**Work order**
I would like each line of the data that holds the word "agent" copied out.
+===+
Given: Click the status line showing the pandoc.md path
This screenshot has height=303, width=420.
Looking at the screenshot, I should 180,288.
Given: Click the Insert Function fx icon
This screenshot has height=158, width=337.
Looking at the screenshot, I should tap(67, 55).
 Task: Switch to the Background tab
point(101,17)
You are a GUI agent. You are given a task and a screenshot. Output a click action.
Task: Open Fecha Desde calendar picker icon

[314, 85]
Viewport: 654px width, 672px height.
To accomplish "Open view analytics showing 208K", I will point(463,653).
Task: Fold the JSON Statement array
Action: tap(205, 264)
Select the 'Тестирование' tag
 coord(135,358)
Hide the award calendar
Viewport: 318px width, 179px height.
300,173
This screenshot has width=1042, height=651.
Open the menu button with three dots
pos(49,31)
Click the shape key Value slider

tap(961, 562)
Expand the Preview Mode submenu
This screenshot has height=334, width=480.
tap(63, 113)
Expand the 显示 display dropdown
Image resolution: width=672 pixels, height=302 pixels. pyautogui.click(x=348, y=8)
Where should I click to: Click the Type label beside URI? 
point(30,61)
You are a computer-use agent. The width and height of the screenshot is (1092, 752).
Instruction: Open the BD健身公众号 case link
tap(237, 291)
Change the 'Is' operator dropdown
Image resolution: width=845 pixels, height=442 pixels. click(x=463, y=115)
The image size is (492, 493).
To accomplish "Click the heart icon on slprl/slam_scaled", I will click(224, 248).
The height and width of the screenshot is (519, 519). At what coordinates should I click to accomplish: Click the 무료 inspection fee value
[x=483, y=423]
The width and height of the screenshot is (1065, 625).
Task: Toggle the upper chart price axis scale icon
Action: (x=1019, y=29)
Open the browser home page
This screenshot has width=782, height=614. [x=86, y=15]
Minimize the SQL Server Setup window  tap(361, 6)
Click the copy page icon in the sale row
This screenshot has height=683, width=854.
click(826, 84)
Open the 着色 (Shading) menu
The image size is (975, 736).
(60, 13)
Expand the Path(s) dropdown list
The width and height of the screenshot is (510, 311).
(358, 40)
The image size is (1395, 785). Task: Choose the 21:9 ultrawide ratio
+===+
**Answer space**
You are a GUI agent. You are given a task and a screenshot. Output a click action.
You are a computer-use agent. The width and height of the screenshot is (1092, 752).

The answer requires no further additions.